- **REQUIRED WORK**
Starting at the first line of the entries below, output every line exactly, up to and including the line with "Given: Click the LocalCharacteristicCode".

::::

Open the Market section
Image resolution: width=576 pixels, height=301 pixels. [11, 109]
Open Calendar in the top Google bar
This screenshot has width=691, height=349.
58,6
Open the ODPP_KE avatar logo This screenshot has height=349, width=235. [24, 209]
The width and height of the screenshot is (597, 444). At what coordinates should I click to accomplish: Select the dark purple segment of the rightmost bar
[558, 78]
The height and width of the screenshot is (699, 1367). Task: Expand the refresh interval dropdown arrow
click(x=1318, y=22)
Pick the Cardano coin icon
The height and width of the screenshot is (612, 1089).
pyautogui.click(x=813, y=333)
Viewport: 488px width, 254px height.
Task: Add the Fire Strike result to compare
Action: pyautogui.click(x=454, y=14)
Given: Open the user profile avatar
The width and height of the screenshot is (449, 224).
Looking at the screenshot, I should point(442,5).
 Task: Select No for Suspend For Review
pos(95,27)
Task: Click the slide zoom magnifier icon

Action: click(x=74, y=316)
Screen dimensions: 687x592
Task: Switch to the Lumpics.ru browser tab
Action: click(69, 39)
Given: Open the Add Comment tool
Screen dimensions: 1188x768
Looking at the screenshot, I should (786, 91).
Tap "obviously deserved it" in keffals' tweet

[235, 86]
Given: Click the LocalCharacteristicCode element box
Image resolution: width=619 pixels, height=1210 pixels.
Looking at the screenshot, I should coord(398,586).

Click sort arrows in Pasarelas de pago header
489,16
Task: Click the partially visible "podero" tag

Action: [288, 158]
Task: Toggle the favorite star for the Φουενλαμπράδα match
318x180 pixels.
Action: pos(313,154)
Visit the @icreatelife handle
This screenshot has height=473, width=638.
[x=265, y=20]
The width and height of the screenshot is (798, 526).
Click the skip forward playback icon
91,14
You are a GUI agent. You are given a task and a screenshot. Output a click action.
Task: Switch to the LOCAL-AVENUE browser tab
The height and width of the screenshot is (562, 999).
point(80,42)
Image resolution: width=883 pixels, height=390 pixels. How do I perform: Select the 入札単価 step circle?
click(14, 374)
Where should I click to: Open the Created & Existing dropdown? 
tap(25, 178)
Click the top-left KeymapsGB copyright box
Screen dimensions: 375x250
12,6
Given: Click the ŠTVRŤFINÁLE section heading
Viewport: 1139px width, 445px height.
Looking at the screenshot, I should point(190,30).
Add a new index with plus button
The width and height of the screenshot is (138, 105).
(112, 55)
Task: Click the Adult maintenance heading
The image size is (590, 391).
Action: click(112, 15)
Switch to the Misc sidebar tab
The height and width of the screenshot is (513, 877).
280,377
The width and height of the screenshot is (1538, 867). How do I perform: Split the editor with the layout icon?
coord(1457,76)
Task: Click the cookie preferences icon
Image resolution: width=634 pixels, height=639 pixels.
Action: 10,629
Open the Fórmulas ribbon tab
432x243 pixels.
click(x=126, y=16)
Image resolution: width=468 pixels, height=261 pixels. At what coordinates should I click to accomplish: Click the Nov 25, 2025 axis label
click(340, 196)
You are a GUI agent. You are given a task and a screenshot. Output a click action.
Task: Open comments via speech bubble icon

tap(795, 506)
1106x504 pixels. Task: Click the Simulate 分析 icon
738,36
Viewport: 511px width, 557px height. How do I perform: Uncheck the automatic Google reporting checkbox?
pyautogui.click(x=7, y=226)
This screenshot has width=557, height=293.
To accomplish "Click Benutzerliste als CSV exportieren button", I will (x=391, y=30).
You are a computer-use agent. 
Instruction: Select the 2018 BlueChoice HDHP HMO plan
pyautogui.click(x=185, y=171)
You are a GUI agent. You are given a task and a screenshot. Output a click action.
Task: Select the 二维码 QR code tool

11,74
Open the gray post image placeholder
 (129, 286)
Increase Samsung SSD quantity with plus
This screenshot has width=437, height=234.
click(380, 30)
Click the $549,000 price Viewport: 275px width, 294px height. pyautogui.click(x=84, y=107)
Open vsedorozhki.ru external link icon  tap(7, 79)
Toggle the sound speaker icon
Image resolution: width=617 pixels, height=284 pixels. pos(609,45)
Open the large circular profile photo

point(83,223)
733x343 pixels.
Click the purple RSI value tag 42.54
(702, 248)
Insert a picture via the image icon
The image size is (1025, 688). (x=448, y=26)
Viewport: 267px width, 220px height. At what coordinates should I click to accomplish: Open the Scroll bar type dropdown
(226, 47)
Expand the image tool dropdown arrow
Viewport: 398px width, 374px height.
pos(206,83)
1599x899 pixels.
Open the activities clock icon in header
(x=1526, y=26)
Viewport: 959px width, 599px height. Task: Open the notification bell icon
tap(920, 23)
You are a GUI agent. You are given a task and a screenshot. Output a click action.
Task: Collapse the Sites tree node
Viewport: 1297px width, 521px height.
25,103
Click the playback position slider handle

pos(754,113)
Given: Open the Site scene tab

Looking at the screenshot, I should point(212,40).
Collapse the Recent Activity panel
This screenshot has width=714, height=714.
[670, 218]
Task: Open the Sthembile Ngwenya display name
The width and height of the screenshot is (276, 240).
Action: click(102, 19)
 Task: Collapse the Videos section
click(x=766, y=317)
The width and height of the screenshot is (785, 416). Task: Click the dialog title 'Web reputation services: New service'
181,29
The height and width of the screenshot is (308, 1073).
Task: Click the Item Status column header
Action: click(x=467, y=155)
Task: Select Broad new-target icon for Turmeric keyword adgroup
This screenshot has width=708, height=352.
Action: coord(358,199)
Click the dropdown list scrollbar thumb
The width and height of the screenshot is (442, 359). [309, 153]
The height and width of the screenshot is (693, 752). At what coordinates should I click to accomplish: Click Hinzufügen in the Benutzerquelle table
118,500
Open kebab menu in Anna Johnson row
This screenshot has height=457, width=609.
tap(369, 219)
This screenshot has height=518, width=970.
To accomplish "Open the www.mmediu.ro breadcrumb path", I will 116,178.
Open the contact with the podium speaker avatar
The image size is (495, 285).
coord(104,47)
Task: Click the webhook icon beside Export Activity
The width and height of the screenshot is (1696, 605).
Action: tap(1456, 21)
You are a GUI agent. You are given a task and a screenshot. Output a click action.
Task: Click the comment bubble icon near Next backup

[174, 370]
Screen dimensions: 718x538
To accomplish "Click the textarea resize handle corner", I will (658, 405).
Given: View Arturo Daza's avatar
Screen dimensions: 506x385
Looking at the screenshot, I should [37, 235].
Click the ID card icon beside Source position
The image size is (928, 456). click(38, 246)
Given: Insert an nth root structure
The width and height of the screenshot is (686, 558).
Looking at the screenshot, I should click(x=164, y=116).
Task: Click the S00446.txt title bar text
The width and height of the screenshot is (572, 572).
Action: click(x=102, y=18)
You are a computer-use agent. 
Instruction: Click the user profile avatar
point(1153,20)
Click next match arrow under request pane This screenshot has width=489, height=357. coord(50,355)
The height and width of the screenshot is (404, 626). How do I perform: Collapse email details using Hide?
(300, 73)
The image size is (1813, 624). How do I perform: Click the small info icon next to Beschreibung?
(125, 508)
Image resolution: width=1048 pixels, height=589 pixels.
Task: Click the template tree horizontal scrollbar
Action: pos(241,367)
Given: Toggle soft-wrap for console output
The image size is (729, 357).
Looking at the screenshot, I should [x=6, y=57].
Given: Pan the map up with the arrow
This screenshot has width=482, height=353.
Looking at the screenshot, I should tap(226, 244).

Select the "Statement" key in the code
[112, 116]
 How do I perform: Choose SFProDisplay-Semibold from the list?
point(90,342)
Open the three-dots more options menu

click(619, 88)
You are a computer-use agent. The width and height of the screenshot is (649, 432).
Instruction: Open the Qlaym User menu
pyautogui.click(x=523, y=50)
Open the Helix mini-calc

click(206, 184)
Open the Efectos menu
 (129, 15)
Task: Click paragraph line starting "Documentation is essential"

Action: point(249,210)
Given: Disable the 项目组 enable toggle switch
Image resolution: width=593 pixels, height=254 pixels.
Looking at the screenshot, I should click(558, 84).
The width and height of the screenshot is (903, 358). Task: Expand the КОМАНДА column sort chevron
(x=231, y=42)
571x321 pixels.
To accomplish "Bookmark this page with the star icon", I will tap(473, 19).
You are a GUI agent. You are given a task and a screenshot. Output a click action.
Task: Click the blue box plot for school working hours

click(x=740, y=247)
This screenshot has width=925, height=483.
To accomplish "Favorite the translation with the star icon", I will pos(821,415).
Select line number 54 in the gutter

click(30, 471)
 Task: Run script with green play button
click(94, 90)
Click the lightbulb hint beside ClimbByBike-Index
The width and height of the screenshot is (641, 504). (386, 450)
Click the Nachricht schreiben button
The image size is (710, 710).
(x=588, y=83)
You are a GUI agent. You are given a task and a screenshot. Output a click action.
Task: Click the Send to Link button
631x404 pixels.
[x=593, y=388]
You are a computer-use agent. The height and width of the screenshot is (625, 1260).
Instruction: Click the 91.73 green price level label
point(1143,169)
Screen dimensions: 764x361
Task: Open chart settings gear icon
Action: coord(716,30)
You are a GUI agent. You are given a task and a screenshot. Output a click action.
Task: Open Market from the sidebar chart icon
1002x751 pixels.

::::

- **WRITTEN SOLUTION**
Open the Market section
Image resolution: width=576 pixels, height=301 pixels. [11, 109]
Open Calendar in the top Google bar
This screenshot has width=691, height=349.
58,6
Open the ODPP_KE avatar logo This screenshot has height=349, width=235. [24, 209]
The width and height of the screenshot is (597, 444). At what coordinates should I click to accomplish: Select the dark purple segment of the rightmost bar
[558, 78]
The height and width of the screenshot is (699, 1367). Task: Expand the refresh interval dropdown arrow
click(x=1318, y=22)
Pick the Cardano coin icon
The height and width of the screenshot is (612, 1089).
pyautogui.click(x=813, y=333)
Viewport: 488px width, 254px height.
Task: Add the Fire Strike result to compare
Action: pyautogui.click(x=454, y=14)
Given: Open the user profile avatar
The width and height of the screenshot is (449, 224).
Looking at the screenshot, I should point(442,5).
 Task: Select No for Suspend For Review
pos(95,27)
Task: Click the slide zoom magnifier icon

Action: click(x=74, y=316)
Screen dimensions: 687x592
Task: Switch to the Lumpics.ru browser tab
Action: click(69, 39)
Given: Open the Add Comment tool
Screen dimensions: 1188x768
Looking at the screenshot, I should (786, 91).
Tap "obviously deserved it" in keffals' tweet

[235, 86]
Given: Click the LocalCharacteristicCode element box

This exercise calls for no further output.